- **PROBLEM DETAILS**:
Word for word, copy each record that comes after this.

- **SOURCE DATA**:

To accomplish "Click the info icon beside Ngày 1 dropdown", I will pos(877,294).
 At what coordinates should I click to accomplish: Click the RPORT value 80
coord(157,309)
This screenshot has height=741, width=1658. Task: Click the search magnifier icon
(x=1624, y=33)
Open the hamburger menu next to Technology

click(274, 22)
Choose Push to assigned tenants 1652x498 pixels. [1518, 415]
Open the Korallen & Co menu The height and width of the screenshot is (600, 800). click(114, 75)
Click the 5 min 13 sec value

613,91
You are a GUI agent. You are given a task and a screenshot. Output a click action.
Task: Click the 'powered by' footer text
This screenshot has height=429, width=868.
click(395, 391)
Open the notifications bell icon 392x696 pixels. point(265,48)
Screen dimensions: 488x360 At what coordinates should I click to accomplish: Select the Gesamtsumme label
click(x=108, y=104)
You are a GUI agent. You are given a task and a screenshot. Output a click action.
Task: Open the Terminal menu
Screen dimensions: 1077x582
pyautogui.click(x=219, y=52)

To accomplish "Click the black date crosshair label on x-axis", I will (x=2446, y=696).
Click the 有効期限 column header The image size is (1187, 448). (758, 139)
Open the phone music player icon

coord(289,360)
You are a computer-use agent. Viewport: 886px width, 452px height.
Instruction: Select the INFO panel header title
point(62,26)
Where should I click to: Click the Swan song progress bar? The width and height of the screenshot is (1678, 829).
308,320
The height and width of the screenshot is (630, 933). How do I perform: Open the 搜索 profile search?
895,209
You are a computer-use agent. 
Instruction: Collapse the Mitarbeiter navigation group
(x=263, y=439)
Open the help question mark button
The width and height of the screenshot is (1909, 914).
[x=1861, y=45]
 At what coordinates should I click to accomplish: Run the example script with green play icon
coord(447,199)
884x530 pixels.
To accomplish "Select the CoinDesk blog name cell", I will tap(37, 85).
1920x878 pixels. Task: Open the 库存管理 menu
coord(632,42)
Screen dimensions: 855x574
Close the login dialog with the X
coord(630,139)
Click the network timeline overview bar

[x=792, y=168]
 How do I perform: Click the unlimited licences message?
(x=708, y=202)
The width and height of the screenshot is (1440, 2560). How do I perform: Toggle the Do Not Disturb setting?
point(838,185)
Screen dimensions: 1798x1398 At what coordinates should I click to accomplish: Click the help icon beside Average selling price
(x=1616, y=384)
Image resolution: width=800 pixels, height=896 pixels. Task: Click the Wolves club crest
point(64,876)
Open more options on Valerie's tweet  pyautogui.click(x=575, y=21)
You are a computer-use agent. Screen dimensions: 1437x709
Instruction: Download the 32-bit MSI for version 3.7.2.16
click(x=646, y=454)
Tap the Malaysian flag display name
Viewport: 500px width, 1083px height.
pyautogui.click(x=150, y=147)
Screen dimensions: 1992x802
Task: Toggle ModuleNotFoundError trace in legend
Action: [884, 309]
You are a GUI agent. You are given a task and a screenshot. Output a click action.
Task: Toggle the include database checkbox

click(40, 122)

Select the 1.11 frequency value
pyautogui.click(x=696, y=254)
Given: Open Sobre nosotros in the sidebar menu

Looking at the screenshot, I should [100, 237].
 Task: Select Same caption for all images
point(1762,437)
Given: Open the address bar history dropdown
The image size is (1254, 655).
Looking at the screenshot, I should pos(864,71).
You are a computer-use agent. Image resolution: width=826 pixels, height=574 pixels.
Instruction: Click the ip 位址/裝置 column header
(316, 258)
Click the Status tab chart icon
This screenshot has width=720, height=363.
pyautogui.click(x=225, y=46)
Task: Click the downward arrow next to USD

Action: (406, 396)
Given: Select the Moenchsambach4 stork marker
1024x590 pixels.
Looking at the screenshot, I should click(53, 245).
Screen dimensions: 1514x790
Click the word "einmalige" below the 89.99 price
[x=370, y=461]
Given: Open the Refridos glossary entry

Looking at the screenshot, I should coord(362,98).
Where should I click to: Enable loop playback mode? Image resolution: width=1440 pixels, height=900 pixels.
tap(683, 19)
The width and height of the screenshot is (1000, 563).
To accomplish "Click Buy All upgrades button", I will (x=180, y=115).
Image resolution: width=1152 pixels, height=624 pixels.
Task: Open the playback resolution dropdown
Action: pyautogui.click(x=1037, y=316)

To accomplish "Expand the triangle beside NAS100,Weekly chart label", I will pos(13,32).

- **EXERCISE OUTPUT**:
To accomplish "Click the info icon beside Ngày 1 dropdown", I will pos(877,294).
 At what coordinates should I click to accomplish: Click the RPORT value 80
coord(157,309)
This screenshot has height=741, width=1658. Task: Click the search magnifier icon
(x=1624, y=33)
Open the hamburger menu next to Technology

click(274, 22)
Choose Push to assigned tenants 1652x498 pixels. [1518, 415]
Open the Korallen & Co menu The height and width of the screenshot is (600, 800). click(114, 75)
Click the 5 min 13 sec value

613,91
You are a GUI agent. You are given a task and a screenshot. Output a click action.
Task: Click the 'powered by' footer text
This screenshot has height=429, width=868.
click(395, 391)
Open the notifications bell icon 392x696 pixels. point(265,48)
Screen dimensions: 488x360 At what coordinates should I click to accomplish: Select the Gesamtsumme label
click(x=108, y=104)
You are a GUI agent. You are given a task and a screenshot. Output a click action.
Task: Open the Terminal menu
Screen dimensions: 1077x582
pyautogui.click(x=219, y=52)

To accomplish "Click the black date crosshair label on x-axis", I will (x=2446, y=696).
Click the 有効期限 column header The image size is (1187, 448). (758, 139)
Open the phone music player icon

coord(289,360)
You are a computer-use agent. Viewport: 886px width, 452px height.
Instruction: Select the INFO panel header title
point(62,26)
Where should I click to: Click the Swan song progress bar? The width and height of the screenshot is (1678, 829).
308,320
The height and width of the screenshot is (630, 933). How do I perform: Open the 搜索 profile search?
895,209
You are a computer-use agent. 
Instruction: Collapse the Mitarbeiter navigation group
(x=263, y=439)
Open the help question mark button
The width and height of the screenshot is (1909, 914).
[x=1861, y=45]
 At what coordinates should I click to accomplish: Run the example script with green play icon
coord(447,199)
884x530 pixels.
To accomplish "Select the CoinDesk blog name cell", I will tap(37, 85).
1920x878 pixels. Task: Open the 库存管理 menu
coord(632,42)
Screen dimensions: 855x574
Close the login dialog with the X
coord(630,139)
Click the network timeline overview bar

[x=792, y=168]
 How do I perform: Click the unlimited licences message?
(x=708, y=202)
The width and height of the screenshot is (1440, 2560). How do I perform: Toggle the Do Not Disturb setting?
point(838,185)
Screen dimensions: 1798x1398 At what coordinates should I click to accomplish: Click the help icon beside Average selling price
(x=1616, y=384)
Image resolution: width=800 pixels, height=896 pixels. Task: Click the Wolves club crest
point(64,876)
Open more options on Valerie's tweet  pyautogui.click(x=575, y=21)
You are a computer-use agent. Screen dimensions: 1437x709
Instruction: Download the 32-bit MSI for version 3.7.2.16
click(x=646, y=454)
Tap the Malaysian flag display name
Viewport: 500px width, 1083px height.
pyautogui.click(x=150, y=147)
Screen dimensions: 1992x802
Task: Toggle ModuleNotFoundError trace in legend
Action: [884, 309]
You are a GUI agent. You are given a task and a screenshot. Output a click action.
Task: Toggle the include database checkbox

click(40, 122)

Select the 1.11 frequency value
pyautogui.click(x=696, y=254)
Given: Open Sobre nosotros in the sidebar menu

Looking at the screenshot, I should [100, 237].
 Task: Select Same caption for all images
point(1762,437)
Given: Open the address bar history dropdown
The image size is (1254, 655).
Looking at the screenshot, I should pos(864,71).
You are a computer-use agent. Image resolution: width=826 pixels, height=574 pixels.
Instruction: Click the ip 位址/裝置 column header
(316, 258)
Click the Status tab chart icon
This screenshot has width=720, height=363.
pyautogui.click(x=225, y=46)
Task: Click the downward arrow next to USD

Action: (406, 396)
Given: Select the Moenchsambach4 stork marker
1024x590 pixels.
Looking at the screenshot, I should click(53, 245).
Screen dimensions: 1514x790
Click the word "einmalige" below the 89.99 price
[x=370, y=461]
Given: Open the Refridos glossary entry

Looking at the screenshot, I should coord(362,98).
Where should I click to: Enable loop playback mode? Image resolution: width=1440 pixels, height=900 pixels.
tap(683, 19)
The width and height of the screenshot is (1000, 563).
To accomplish "Click Buy All upgrades button", I will (x=180, y=115).
Image resolution: width=1152 pixels, height=624 pixels.
Task: Open the playback resolution dropdown
Action: pyautogui.click(x=1037, y=316)

To accomplish "Expand the triangle beside NAS100,Weekly chart label", I will pos(13,32).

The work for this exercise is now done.